▶ _TEXTO DE BASE_
Editorial da edição 280 do Jornal Pensar a Educação em Pauta
Nos dias que correm, um conjunto expressivo de atores públicos tem manifestado a ideia de que é preciso reinventar a escola. Muitos deles advogam até que a pandemia veio “antecipar o futuro”, buscando ler na situação atual em que vivemos ares de alguma positividade. Na verdade, como já afirmamos aqui, a ideia de crise da escola e de que ela é uma instituição atrasada em relação ao seu tempo, nasceu junto mesmo com a escola moderna.
A escola, tal como nós a conhecemos hoje, foi uma instituição inventada no transcurso dos séculos XVII e XVIII. Naquele momento, em que era fabricado o conjunto das instituições que ainda hoje governam nossas vidas, a escola era também organizada como uma estratégia de formação dos sujeitos humanos que deveriam habitá-las e pô-las em movimento. O Estado Nacional, a fábrica, a família, a igreja, as cidades e os complexos urbanos, o hospital, a prisão, a democracia… tudo isso pensado na interdependência com a escola.
No entanto, pelo menos a primeira metade do século XX, momento em que os Estados Nacionais assumem a responsabilidade por expandir a escola pública, inclusive como estratégia para evitar “novas” revoluções que ameaçassem os poderes instituídos, explicita continuamente que a escola está em crise e que precisa ser reformada. De lá para cá essa perspectiva de que a escola não é contemporânea do seu tempo foi e é continuamente repetida.
Dois séculos depois, em meio à pandemia, muito se diz sobre a necessidade de se reinventar a escola. E essa reinvenção, de certa forma, já estaria sendo antecipada pela compulsoriedade do uso da internet, das tecnologias digitais, das novas plataformas e, mesmo, por pacotes instrucionais produzidos transnacionalmente para a educação remota. A “nova normalidade” educacional seria, segundo alguns, a da reinvenção da escola que viria pela intensificação do uso das tecnologias, pela educação à distância e, assim, pela garantia do “direito à aprendizagem”.
Sem desconsiderar o enorme impacto que certamente advirá para a escola, a presença cada vez maior das tecnologias nos processos de ensino e aprendizagem, é preciso interrogar sobre os sentidos emprestados à reorganização escolar em curso. Tais sentidos não são neutros e guardam profundas relações com os projetos de manutenção e/ou de transformação da sociedade profundamente autoritária e desigual que aqui construímos.
Se queremos reinventar a escola na perspectiva de um projeto político de transformação radical do Brasil em direção a mais democracia e mais igualdade, sem violência, sem machismo, sem racismo, sem LGBTQIfobia, dentre outros aspectos, a melhor transformação da escola não será dada pelas tecnologias produzidas, sustentadas e controladas pelo capital e pelas grandes corporações.
Há, na verdade, que se reinventar a escola em direção á sua substância democrática e republicana, o que significa, também, uma retomada dos seus fundamentos laicos, antirracistas, antihomofóbicos e antimachistas. Nessa direção, se impõe radicalizar a articulação da escola com os coletivos democráticos e representativos que atuam no território e, ao mesmo tempo, se impõe hackear as tecnologias, colocando-as a serviço de um projeto educativo libertário e popular.

Trechos do conjunto de dados
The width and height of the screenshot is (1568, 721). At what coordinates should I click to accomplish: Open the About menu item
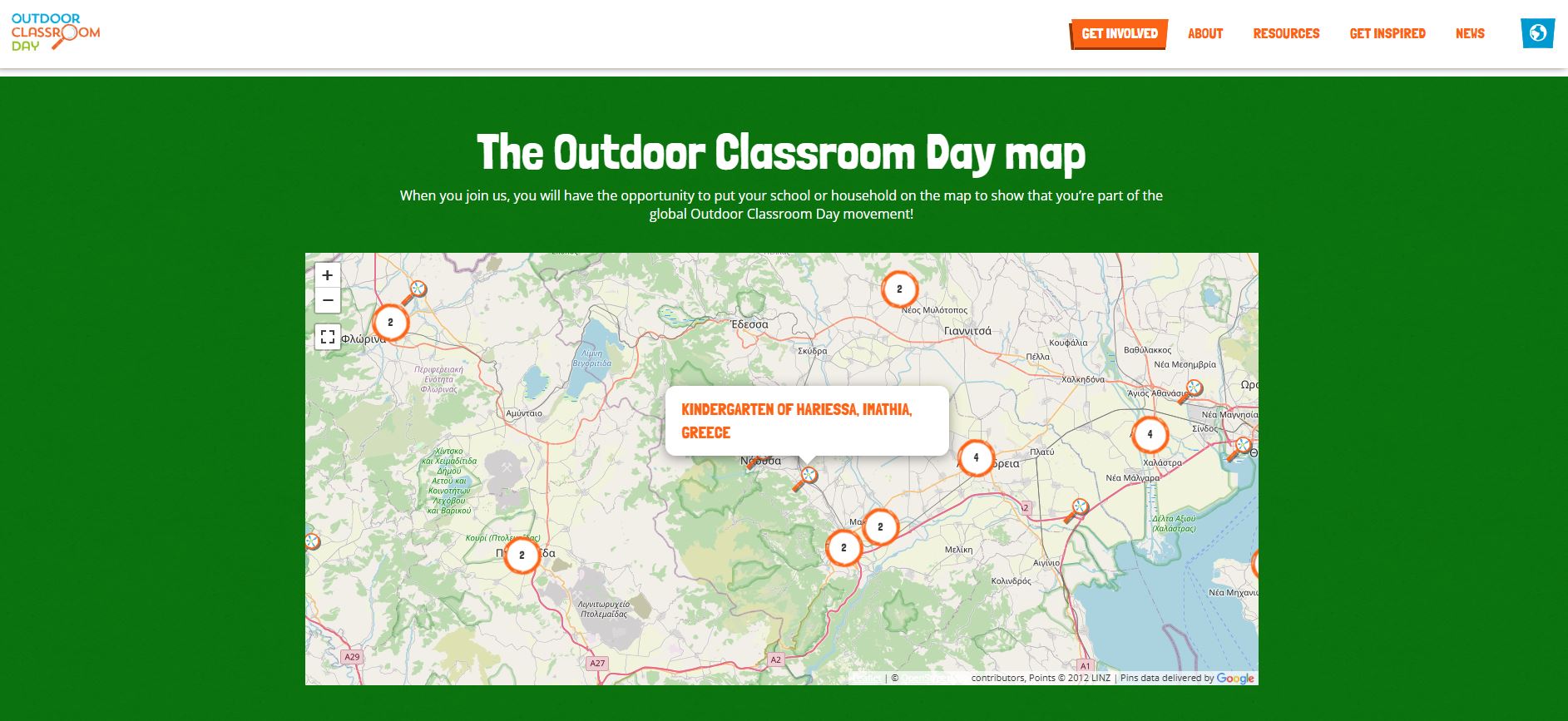(x=1204, y=33)
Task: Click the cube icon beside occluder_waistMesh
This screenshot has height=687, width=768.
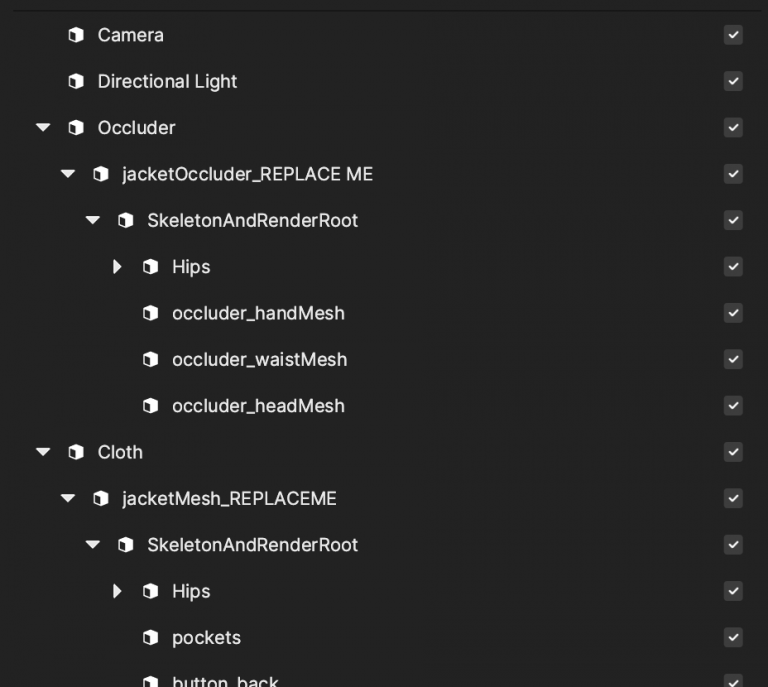Action: pyautogui.click(x=150, y=359)
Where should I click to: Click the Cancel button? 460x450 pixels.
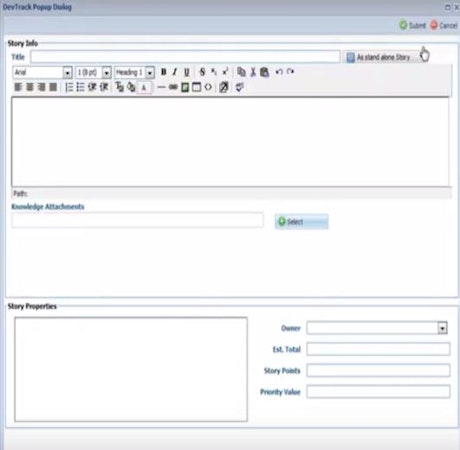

▶ _INSTRUÇÃO DA TAREFA_
Transcreva literalmente o trecho do editorial que vai de "A escola, tal" a "com a escola.". Os itens não têm nenhum papel nesta atividade.

▶ _RESULTADO DO EXERCÍCIO_
A escola, tal como nós a conhecemos hoje, foi uma instituição inventada no transcurso dos séculos XVII e XVIII. Naquele momento, em que era fabricado o conjunto das instituições que ainda hoje governam nossas vidas, a escola era também organizada como uma estratégia de formação dos sujeitos humanos que deveriam habitá-las e pô-las em movimento. O Estado Nacional, a fábrica, a família, a igreja, as cidades e os complexos urbanos, o hospital, a prisão, a democracia… tudo isso pensado na interdependência com a escola.